Roswell currently has 10 prototype instruments in its lab and hopes to scale up to 50 when new funding comes in. Its current chips have eight sensors each that can record data in parallel.
The goal is to scale up to chips with millions of sensors. "Those are also entirely non-theoretical," Merriman said. "We already have 1,000-sensor chips in our lab that are true CMOS integrated circuit chips that we put these constructs on."
Roswell is about to have its third-generation chip fabricated and plans to develop three more generations after this, which should get it to a chip with 10 million sensors by the end of this year.
The sequencing workflow with Roswell's platform is expected to be very simple, involving just a few minutes of set-up time, and its chips will be single-use. "There is no library prep, no other sample prep," Mola said.
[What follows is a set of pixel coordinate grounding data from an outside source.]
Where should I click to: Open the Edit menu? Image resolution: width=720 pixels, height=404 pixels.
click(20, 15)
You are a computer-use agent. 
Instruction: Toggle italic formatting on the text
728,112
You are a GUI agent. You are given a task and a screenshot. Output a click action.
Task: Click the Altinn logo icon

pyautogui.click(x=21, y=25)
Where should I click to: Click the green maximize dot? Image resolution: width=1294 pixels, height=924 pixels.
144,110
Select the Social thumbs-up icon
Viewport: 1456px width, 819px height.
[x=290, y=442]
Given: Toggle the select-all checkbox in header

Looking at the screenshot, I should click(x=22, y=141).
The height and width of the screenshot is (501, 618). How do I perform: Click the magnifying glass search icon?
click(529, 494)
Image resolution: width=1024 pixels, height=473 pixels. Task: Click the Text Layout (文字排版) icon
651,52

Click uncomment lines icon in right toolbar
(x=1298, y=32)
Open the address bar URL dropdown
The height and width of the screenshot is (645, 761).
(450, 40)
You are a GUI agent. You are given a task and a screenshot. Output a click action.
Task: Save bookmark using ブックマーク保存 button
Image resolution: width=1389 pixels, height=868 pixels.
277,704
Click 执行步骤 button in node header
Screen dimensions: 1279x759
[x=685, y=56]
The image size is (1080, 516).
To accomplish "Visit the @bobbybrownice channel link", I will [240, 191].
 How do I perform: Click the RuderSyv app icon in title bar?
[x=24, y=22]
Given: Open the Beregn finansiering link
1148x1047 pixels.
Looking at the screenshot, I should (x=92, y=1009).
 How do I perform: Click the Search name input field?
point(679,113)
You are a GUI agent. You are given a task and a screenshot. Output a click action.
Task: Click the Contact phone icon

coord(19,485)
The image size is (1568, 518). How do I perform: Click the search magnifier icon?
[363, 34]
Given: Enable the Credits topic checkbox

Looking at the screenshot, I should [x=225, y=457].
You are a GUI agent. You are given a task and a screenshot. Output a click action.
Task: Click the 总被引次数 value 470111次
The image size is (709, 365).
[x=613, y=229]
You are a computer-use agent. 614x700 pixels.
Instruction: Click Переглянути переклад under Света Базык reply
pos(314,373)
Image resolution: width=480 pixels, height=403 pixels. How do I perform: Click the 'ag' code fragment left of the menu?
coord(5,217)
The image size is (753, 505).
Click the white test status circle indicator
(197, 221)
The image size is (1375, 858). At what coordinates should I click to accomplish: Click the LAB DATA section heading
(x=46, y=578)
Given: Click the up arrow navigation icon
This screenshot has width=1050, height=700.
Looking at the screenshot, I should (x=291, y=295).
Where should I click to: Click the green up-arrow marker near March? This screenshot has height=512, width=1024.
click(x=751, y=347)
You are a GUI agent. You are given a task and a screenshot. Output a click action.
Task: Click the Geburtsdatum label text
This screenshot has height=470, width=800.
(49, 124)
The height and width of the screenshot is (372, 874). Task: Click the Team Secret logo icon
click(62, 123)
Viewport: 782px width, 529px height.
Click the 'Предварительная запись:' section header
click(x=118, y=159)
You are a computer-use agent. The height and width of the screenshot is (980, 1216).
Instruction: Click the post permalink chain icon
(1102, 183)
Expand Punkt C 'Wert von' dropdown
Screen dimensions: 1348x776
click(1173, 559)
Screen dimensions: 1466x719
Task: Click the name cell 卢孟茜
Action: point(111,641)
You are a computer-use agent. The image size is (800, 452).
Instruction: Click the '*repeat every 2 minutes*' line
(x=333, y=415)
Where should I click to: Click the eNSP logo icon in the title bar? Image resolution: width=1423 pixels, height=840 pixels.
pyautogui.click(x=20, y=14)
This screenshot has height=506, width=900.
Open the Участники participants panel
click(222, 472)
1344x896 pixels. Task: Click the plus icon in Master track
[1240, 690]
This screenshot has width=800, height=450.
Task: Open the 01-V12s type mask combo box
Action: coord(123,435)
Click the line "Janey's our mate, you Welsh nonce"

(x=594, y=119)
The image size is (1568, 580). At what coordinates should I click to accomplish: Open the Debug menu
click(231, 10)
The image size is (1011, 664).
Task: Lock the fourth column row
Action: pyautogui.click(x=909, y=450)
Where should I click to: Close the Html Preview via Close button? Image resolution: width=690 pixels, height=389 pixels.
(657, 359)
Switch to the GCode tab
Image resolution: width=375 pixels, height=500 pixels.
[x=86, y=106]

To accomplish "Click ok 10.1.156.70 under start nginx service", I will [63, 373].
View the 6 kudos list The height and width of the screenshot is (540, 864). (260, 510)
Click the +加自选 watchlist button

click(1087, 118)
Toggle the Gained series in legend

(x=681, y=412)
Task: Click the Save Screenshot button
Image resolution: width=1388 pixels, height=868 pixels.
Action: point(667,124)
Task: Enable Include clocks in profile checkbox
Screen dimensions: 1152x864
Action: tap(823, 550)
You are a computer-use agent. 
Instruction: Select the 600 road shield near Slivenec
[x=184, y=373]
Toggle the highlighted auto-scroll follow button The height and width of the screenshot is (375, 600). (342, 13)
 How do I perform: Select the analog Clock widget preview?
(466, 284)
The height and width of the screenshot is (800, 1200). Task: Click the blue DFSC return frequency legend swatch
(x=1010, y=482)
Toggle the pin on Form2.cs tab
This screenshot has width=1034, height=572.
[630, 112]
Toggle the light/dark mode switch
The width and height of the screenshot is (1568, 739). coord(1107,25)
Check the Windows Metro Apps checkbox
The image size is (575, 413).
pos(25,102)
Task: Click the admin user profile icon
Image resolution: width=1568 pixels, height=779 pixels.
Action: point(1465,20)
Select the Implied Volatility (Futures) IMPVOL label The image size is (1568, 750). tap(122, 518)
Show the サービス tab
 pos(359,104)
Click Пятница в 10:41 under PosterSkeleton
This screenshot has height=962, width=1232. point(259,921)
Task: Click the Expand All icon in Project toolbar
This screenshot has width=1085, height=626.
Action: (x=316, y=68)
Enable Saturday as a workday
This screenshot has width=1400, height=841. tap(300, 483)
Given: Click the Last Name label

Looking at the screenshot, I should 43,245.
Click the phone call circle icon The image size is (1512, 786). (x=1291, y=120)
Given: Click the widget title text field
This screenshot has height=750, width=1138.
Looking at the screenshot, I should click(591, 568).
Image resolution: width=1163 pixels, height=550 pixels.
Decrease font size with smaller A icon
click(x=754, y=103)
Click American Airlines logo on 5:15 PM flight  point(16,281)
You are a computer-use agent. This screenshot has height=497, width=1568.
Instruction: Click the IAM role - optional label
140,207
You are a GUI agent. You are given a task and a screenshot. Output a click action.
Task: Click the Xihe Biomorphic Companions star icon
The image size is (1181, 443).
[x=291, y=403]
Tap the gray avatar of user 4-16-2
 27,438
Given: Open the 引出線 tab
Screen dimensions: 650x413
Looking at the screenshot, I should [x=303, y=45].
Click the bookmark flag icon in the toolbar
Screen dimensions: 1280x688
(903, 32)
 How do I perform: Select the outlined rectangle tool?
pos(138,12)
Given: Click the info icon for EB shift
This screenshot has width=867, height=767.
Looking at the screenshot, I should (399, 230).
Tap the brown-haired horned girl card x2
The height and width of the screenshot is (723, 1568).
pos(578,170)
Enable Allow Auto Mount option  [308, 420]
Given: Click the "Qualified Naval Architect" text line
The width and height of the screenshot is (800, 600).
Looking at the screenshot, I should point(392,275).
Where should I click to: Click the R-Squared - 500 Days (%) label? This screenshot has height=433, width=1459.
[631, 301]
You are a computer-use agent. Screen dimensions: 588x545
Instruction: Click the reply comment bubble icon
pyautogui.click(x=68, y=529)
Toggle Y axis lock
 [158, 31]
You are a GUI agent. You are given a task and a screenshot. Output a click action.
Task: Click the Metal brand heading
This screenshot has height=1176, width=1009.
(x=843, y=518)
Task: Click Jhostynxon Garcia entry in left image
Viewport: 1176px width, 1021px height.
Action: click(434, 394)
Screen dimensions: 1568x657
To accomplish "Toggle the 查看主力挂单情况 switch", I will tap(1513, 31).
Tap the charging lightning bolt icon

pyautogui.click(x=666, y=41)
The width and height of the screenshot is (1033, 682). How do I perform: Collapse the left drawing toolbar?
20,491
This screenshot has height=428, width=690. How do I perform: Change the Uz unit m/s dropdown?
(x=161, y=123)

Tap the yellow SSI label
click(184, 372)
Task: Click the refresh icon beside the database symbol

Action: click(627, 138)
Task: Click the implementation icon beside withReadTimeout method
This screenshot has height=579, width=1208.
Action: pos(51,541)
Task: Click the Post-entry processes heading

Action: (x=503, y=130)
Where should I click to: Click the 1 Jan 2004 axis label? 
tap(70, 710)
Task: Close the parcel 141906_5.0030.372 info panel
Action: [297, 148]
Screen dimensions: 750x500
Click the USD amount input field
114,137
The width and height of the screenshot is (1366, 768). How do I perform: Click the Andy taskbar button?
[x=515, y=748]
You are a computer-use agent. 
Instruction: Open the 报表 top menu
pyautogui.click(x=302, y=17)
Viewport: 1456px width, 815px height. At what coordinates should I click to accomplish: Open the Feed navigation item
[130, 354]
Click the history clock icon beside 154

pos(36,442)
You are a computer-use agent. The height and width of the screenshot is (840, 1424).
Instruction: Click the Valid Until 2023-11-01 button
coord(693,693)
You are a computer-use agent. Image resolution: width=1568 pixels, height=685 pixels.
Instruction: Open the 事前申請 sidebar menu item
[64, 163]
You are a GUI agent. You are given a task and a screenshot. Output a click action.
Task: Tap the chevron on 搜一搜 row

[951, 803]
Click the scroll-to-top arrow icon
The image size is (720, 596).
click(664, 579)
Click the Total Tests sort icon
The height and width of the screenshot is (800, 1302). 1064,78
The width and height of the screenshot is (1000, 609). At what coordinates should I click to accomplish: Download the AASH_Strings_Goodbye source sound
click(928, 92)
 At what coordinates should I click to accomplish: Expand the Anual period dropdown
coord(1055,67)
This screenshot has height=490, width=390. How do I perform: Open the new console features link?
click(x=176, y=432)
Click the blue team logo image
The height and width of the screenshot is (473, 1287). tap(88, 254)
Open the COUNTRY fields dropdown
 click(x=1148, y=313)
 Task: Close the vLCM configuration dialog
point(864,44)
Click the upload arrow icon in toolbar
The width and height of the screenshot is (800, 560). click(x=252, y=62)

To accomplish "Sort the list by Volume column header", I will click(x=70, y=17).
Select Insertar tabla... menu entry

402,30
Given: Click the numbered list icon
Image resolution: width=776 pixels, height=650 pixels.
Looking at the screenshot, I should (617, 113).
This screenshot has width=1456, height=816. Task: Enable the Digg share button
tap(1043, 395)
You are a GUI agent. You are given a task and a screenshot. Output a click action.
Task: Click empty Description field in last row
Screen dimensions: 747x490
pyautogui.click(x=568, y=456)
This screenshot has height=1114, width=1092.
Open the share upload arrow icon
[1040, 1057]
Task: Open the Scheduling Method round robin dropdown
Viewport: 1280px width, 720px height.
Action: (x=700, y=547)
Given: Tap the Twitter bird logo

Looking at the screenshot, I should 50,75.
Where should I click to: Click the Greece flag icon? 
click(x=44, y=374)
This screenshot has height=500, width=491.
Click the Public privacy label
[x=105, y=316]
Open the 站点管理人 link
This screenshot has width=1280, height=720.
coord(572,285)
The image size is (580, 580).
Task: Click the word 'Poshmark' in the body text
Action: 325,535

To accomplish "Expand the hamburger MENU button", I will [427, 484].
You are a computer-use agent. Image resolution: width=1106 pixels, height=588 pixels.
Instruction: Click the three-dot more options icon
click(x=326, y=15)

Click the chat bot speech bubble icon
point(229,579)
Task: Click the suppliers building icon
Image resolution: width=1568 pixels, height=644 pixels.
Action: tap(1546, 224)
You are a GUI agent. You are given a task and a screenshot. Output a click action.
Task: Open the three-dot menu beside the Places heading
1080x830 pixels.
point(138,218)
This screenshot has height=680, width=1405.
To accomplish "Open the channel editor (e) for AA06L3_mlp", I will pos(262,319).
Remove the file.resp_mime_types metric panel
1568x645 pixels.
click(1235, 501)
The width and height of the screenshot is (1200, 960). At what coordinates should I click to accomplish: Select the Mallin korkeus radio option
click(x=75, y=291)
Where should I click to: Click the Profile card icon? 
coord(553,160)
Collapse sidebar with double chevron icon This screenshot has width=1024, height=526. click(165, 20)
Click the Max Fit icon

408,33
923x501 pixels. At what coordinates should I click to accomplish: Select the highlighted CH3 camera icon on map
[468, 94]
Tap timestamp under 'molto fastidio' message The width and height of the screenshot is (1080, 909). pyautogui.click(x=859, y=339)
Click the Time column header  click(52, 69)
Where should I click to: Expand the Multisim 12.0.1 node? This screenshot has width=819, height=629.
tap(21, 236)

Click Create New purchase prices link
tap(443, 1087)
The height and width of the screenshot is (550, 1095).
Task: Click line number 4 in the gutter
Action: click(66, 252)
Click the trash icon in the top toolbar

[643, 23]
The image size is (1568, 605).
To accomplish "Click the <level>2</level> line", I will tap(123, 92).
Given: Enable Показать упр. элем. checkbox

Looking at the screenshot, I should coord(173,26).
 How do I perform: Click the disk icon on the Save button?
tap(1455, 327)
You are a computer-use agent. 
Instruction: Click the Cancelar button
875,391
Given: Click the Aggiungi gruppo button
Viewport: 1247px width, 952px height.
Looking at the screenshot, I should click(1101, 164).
Based on Roswell's projections — including an estimated 30 percent yield of usable sensors per chip — the final system will be able to sequence a human genome at 30x coverage within an hour, at a cost of $100 to customers, with reads up to 10 kilobases in length and single-read accuracy of at least 99.9 percent. There would still be room for improvement from there. "We fully believe there will be $10 genomes in less than 10 years," Merriman said.
Read accuracy will be limited by the intrinsic accuracy of the polymerase, which tends to make mistakes every 10,000 bases or so. Sequencing speed will be determined by the speed of the polymerase, on the order of 5 to 100 bases per second, and the current plan is to use natural nucleotides.
The next step will be to scale up development, "mostly from the perspective of running many more experiments to fully develop the chemistry, lock the chemistry, have it reproducible and consistent," Mola said. "It's a numbers game — the more experiments you can run, [the faster] you can start to lock things down and optimize them, and that's where we are now."
The plan is to have a system ready for testing by early-access users in the fourth quarter and to start commercializing the system in 2019.
Roswell has filed or licensed more than 40 patent applications or patents so far in an attempt to secure molecular electronics for sequencing and other applications. "This is a whole new area of technology, so we are patenting very broadly and have a very clear strategy to lock up this molecular electronics approach," Merriman said.
The main application Roswell plans for its sequencer is human whole-genome sequencing, but it is also considering other uses, for example as a reader for DNA-based digital data storage. In addition, biomolecular sensing applications of the platform are possible, for example antibody binding assays or next-generation microarrays, which could be developed in a mobile format. "These are all opportunities that we will continue to explore as we go," Mola said.